Owner destroys business with one stupid move
How to become uninsurable by punching out an employee
At StaffMarket we have reviewed the workers compensation situation for thousands of small businesses across the USA. This week we had a submission from a company hoping to obtain work comp coverage by hiring a Professional Employer Organization. The business has two restaurants in Jacksonville, Florida. The business was seeking some options that provided workers compensation coverage for their employees as required by law. Part of the work comp insurance underwriting process involves insurance carriers reviewing the “loss history” for the company which details the various situations and associated financial costs related to workers’ compensation claims over the last several years.
A bad mod rate is just the start of the bad news
The mod rate or modifier is a number used to adjust the workers’ compensation insurance premiums based on the company’s history of claims against the work comp policy. The restaurant in question already had a mod rate of 1.6 (160% over normal) due to its history of claims. But the real kicker is what was in the claims documentation. It turns out that the business owner decided to punch out a female employee! While not all the details about the incident are disclosed, what is known is what appears on the loss history as documented by the business’s current work comp carriers.

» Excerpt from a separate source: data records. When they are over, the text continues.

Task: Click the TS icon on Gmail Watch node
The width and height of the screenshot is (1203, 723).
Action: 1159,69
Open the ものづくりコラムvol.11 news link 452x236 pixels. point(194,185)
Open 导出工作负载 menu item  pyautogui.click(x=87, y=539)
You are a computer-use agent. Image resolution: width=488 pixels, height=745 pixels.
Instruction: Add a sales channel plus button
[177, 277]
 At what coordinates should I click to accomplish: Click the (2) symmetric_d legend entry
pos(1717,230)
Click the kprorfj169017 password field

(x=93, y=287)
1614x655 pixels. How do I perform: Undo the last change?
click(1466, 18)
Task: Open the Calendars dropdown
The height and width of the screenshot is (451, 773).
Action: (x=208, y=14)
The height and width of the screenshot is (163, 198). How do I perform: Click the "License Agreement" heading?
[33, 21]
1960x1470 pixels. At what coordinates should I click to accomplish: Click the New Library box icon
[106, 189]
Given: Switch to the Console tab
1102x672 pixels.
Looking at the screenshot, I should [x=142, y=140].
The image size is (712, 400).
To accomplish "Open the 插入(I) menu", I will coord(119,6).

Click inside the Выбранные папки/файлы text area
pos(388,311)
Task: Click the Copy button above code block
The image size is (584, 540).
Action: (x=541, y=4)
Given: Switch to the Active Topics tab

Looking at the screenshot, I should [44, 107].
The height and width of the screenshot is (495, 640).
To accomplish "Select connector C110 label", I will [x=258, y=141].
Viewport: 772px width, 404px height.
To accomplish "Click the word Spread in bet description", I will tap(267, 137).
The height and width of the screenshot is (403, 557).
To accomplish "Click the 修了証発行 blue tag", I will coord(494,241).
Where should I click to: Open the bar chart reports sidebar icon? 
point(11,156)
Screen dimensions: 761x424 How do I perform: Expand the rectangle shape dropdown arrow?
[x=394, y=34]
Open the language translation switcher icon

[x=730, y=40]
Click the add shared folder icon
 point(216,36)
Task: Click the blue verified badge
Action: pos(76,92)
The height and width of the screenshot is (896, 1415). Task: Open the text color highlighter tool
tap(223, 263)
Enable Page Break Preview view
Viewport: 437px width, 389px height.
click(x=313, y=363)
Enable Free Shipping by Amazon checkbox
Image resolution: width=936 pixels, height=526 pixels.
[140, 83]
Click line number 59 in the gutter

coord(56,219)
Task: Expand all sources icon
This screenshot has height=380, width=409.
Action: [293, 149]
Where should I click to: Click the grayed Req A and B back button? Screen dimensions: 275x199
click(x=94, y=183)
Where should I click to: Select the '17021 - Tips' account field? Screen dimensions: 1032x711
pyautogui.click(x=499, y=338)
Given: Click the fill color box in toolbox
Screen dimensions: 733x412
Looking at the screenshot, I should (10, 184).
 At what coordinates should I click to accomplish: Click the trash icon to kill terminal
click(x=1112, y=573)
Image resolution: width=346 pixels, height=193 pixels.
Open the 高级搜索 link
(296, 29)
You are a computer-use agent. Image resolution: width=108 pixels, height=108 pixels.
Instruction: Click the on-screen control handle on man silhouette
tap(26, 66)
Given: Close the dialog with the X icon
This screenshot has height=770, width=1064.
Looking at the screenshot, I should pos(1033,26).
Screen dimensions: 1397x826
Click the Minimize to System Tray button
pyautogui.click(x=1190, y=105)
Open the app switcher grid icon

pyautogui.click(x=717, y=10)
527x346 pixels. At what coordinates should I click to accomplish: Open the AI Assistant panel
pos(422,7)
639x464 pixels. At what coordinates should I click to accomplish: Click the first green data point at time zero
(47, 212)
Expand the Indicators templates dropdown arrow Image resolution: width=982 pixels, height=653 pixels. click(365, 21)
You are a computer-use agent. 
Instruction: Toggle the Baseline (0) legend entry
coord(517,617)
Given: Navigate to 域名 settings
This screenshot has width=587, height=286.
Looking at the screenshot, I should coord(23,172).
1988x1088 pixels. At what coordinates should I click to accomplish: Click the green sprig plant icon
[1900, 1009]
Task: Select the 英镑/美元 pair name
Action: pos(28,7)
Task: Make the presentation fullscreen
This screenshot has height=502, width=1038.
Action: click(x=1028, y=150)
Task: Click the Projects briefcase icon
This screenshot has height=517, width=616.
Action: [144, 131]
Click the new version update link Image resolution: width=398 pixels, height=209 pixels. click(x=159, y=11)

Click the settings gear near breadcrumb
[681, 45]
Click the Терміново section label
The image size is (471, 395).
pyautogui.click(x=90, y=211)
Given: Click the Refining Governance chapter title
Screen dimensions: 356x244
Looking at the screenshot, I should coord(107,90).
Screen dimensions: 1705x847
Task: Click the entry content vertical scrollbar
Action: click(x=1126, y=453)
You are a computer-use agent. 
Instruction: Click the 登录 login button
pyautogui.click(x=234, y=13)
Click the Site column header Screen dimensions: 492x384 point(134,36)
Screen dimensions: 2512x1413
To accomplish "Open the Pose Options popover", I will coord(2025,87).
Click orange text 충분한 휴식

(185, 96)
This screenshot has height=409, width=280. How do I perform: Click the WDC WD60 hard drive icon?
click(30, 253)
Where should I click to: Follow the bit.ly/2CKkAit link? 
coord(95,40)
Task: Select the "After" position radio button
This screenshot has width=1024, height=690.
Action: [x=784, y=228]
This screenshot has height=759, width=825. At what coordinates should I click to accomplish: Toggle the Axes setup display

So it appears that the business owners decided to discipline an employee by punching her out and then fired her. Holy moly, you can’t make this stuff up. After this incident, the business owner is shocked to learn that they cannot find workers compensation insurance or find a PEO to take on the employers risk from their Human Resources practices.
Let’s take a quick review of the possible outcomes of this event.
- Open claims for the punch out incident. The case is not yet closed and any new insurance carrier will be on the hook for an unknown length of time and an unknown amount of damages.
- Potential lawsuit for assault and/or battery
- Potential lawsuit for wrongful termination
- Potential lawsuit for sexual harassment
- Potential lawsuit for a hostile work environment
From a work comp standpoint this situation is made worse by the fact that the abuse was at the hands of the business owner rather than a manager. If it had been a manager, the business would at least be able to terminate the manager and settle the matters and get back to business. In this case the owner cannot fire himself and that makes it tough to make a case to the insurance carrier that it will not happen again. The bottom line is that this business is uninsurable with any carrier with the exception of the Florida JUA (state fund) where the work comp rates will be triple the costs.
Why a PEO would not touch this account
This case is literally a poster child for the kind of client PEOs want to avoid. In addition to workers’ compensation insurance, PEOs are in many cases the employer of record and thus can be named in employment related lawsuits for acts like wrongful termination or other HR related legal affairs. Because of that financial risk PEOs partner with their business clients to implement and maintain solid and legally defensible human resources practices. The owner of this company needed a PEO yesterday. Today he has made himself uninsurable and probably will be out of business soon.